### Stored data
================

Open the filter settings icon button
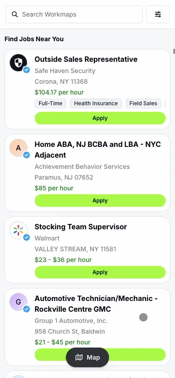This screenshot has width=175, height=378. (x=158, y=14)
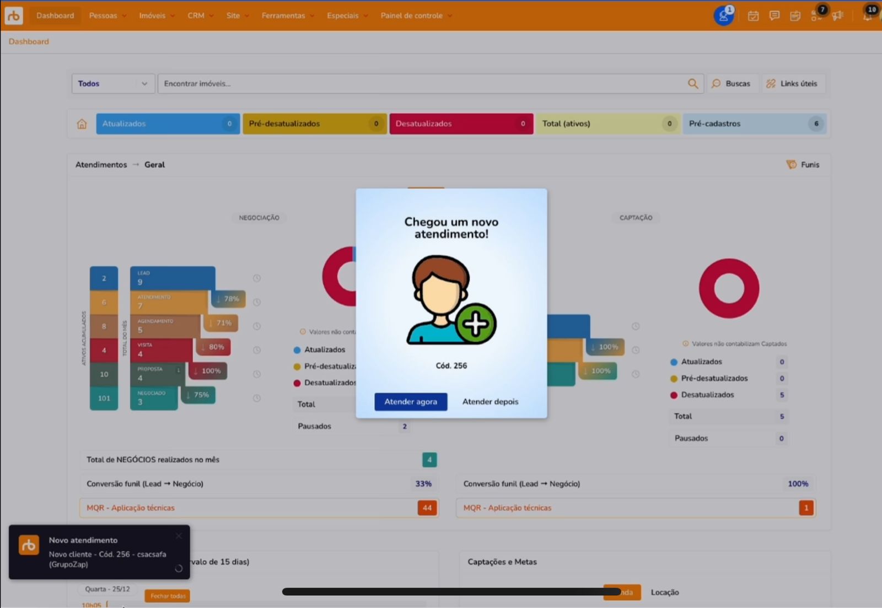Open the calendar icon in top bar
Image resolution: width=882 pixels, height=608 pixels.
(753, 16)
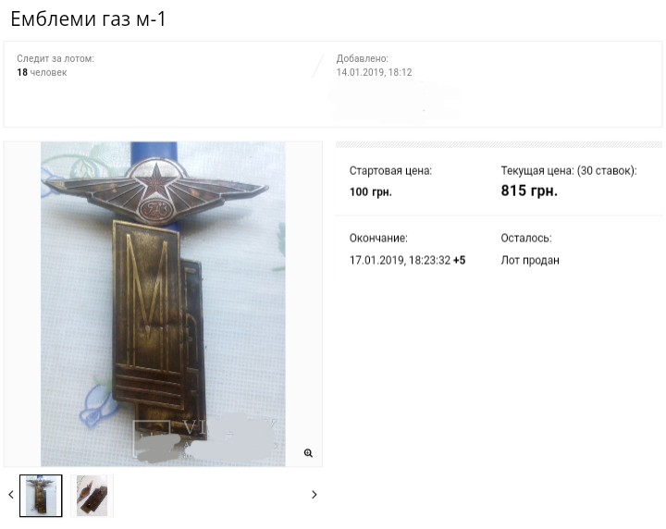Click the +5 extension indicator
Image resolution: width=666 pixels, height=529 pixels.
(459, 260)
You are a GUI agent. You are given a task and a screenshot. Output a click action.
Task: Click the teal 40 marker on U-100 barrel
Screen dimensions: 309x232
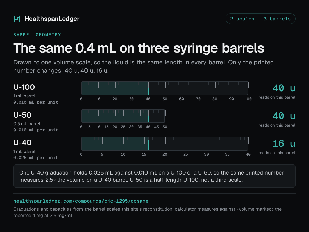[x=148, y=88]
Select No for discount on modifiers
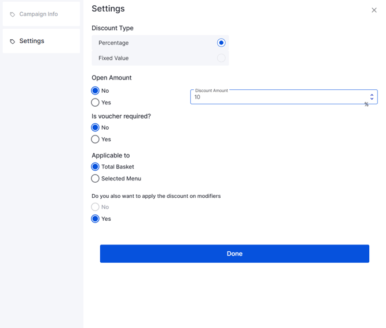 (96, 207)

================

### Task
Reproduce the data above in full, exactly, with the images removed.

### Task output
Open the filter settings icon button
This screenshot has width=175, height=378. (x=158, y=14)
Open the calendar icon in top bar
Image resolution: width=882 pixels, height=608 pixels.
(753, 16)
Click the +5 extension indicator
Image resolution: width=666 pixels, height=529 pixels.
(459, 260)
You are a GUI agent. You are given a task and a screenshot. Output a click action.
Task: Click the teal 40 marker on U-100 barrel
Screen dimensions: 309x232
[x=148, y=88]
Select No for discount on modifiers
 (96, 207)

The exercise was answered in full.